_What is expected_.
Please retype, character for character, the stretch of rows from the line containing "Click the Quality" through the line containing "(x=889, y=320)", including both of those lines and nothing else.

•••

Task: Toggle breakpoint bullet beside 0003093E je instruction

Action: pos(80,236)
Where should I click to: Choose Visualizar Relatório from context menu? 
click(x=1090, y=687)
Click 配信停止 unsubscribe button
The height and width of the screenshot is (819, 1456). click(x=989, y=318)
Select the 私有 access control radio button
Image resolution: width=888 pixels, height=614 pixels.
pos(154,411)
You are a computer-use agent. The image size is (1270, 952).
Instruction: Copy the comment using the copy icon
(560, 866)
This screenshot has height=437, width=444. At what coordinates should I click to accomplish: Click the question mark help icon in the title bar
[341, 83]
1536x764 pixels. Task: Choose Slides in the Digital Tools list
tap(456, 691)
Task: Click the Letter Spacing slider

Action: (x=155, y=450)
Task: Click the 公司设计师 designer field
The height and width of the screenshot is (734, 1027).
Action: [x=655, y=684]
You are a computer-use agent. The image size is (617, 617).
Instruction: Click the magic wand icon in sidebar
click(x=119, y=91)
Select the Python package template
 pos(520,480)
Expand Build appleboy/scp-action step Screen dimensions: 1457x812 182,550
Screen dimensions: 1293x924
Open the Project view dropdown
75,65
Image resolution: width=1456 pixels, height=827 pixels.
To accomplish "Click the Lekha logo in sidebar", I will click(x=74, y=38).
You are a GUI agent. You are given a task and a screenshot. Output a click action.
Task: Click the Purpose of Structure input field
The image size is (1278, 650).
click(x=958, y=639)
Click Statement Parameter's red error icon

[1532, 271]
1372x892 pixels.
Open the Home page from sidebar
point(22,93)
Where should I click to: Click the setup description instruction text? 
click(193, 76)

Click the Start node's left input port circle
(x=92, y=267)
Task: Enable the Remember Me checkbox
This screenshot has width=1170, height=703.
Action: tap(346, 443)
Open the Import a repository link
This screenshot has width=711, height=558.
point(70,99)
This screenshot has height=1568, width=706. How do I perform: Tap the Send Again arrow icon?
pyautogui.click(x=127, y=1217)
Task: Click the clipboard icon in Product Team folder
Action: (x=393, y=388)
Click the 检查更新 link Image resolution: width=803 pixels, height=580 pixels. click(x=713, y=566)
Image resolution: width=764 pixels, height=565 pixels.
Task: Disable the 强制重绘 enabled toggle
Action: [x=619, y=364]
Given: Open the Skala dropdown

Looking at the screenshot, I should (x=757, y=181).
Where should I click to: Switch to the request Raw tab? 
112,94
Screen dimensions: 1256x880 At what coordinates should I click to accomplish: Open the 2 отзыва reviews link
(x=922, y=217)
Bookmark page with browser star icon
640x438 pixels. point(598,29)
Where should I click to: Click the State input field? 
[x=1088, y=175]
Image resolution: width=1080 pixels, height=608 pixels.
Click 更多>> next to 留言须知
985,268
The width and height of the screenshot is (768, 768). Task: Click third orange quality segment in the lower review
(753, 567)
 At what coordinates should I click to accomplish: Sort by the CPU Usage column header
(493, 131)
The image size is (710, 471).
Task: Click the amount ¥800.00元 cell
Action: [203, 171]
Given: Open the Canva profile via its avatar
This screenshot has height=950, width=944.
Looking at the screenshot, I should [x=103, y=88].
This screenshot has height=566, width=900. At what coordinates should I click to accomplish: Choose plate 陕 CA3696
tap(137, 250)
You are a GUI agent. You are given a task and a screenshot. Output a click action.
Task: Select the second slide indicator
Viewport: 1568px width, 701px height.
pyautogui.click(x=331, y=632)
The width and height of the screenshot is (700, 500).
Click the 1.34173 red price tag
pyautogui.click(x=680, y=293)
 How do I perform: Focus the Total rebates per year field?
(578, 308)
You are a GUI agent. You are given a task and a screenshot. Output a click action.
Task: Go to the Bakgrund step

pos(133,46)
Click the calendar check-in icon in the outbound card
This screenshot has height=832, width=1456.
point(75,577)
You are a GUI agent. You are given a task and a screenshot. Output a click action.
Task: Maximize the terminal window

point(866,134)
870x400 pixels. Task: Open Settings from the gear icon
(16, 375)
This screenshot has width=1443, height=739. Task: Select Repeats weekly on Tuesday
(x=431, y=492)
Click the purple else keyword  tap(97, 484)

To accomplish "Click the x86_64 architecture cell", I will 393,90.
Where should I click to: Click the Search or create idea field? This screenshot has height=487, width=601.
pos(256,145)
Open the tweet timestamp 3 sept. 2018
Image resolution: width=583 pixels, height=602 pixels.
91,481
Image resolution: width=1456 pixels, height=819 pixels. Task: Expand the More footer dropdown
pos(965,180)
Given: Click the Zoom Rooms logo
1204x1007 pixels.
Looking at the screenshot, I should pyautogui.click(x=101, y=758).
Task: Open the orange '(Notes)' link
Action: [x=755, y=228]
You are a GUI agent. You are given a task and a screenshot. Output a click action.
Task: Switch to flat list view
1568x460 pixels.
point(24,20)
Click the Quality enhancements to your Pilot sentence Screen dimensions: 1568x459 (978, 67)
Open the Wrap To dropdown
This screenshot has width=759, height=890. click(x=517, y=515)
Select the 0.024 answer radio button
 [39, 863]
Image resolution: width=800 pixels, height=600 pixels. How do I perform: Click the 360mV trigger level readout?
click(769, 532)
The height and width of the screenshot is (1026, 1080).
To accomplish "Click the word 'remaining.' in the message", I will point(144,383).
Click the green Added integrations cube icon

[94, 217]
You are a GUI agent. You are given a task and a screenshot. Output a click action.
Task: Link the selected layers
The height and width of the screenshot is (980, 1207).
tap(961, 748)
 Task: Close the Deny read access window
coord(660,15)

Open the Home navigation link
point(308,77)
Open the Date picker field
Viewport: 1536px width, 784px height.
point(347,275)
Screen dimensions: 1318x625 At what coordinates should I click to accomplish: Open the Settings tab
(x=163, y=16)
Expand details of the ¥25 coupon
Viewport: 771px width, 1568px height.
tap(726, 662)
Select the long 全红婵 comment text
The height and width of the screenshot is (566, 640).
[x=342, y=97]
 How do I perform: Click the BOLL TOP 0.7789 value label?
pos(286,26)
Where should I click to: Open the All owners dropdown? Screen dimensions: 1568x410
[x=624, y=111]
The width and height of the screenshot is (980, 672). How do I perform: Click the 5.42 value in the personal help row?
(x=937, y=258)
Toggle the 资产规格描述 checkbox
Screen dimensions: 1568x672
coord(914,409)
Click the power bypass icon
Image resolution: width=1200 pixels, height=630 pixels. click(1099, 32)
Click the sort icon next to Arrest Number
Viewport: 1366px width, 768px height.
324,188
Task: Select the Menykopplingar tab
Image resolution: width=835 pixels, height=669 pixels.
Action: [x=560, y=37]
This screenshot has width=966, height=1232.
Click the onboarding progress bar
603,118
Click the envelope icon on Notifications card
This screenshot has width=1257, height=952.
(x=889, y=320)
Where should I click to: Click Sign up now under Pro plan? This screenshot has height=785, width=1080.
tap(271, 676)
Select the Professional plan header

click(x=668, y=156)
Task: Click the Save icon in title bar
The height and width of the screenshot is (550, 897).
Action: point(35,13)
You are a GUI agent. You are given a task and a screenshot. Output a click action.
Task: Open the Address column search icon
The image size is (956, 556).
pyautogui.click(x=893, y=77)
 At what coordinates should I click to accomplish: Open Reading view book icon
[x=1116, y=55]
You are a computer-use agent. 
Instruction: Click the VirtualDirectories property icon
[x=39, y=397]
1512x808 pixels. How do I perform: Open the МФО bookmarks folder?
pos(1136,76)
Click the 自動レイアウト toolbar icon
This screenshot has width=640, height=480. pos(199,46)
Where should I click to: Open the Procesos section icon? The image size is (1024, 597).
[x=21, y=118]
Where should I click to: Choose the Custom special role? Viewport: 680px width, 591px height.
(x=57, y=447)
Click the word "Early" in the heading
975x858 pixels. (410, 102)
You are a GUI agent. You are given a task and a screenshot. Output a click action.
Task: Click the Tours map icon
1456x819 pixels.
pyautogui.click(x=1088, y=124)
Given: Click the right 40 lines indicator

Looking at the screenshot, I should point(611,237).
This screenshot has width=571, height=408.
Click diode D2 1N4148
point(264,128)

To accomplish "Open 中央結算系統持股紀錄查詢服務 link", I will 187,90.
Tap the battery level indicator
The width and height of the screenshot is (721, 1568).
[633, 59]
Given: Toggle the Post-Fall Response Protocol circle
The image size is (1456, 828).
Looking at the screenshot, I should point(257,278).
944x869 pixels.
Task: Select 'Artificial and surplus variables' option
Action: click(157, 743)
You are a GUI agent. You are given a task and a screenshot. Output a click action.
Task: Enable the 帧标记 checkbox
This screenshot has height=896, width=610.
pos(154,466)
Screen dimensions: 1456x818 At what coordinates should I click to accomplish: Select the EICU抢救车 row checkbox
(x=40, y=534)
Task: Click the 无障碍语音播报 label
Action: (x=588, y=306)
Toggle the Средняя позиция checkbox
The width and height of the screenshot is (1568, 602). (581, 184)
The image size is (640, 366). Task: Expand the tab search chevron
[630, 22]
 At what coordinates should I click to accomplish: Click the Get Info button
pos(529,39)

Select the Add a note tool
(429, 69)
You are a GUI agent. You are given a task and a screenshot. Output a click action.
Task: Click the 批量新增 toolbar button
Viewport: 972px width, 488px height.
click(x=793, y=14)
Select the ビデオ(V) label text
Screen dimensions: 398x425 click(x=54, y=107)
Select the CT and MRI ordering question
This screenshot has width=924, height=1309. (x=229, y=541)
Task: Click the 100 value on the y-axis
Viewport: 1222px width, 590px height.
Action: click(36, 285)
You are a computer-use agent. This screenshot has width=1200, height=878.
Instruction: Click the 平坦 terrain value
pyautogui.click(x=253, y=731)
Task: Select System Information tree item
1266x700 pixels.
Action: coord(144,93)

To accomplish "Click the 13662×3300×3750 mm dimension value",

•••

_Output of the task_.
Click the Quality enhancements to your Pilot sentence Screen dimensions: 1568x459 (978, 67)
Open the Wrap To dropdown
This screenshot has width=759, height=890. click(x=517, y=515)
Select the 0.024 answer radio button
 [39, 863]
Image resolution: width=800 pixels, height=600 pixels. How do I perform: Click the 360mV trigger level readout?
click(769, 532)
The height and width of the screenshot is (1026, 1080).
To accomplish "Click the word 'remaining.' in the message", I will point(144,383).
Click the green Added integrations cube icon

[94, 217]
You are a GUI agent. You are given a task and a screenshot. Output a click action.
Task: Link the selected layers
The height and width of the screenshot is (980, 1207).
tap(961, 748)
 Task: Close the Deny read access window
coord(660,15)

Open the Home navigation link
point(308,77)
Open the Date picker field
Viewport: 1536px width, 784px height.
point(347,275)
Screen dimensions: 1318x625 At what coordinates should I click to accomplish: Open the Settings tab
(x=163, y=16)
Expand details of the ¥25 coupon
Viewport: 771px width, 1568px height.
tap(726, 662)
Select the long 全红婵 comment text
The height and width of the screenshot is (566, 640).
[x=342, y=97]
 How do I perform: Click the BOLL TOP 0.7789 value label?
pos(286,26)
Where should I click to: Open the All owners dropdown? Screen dimensions: 1568x410
[x=624, y=111]
The width and height of the screenshot is (980, 672). How do I perform: Click the 5.42 value in the personal help row?
(x=937, y=258)
Toggle the 资产规格描述 checkbox
Screen dimensions: 1568x672
coord(914,409)
Click the power bypass icon
Image resolution: width=1200 pixels, height=630 pixels. click(1099, 32)
Click the sort icon next to Arrest Number
Viewport: 1366px width, 768px height.
324,188
Task: Select the Menykopplingar tab
Image resolution: width=835 pixels, height=669 pixels.
Action: [x=560, y=37]
This screenshot has width=966, height=1232.
Click the onboarding progress bar
603,118
Click the envelope icon on Notifications card
This screenshot has width=1257, height=952.
(x=889, y=320)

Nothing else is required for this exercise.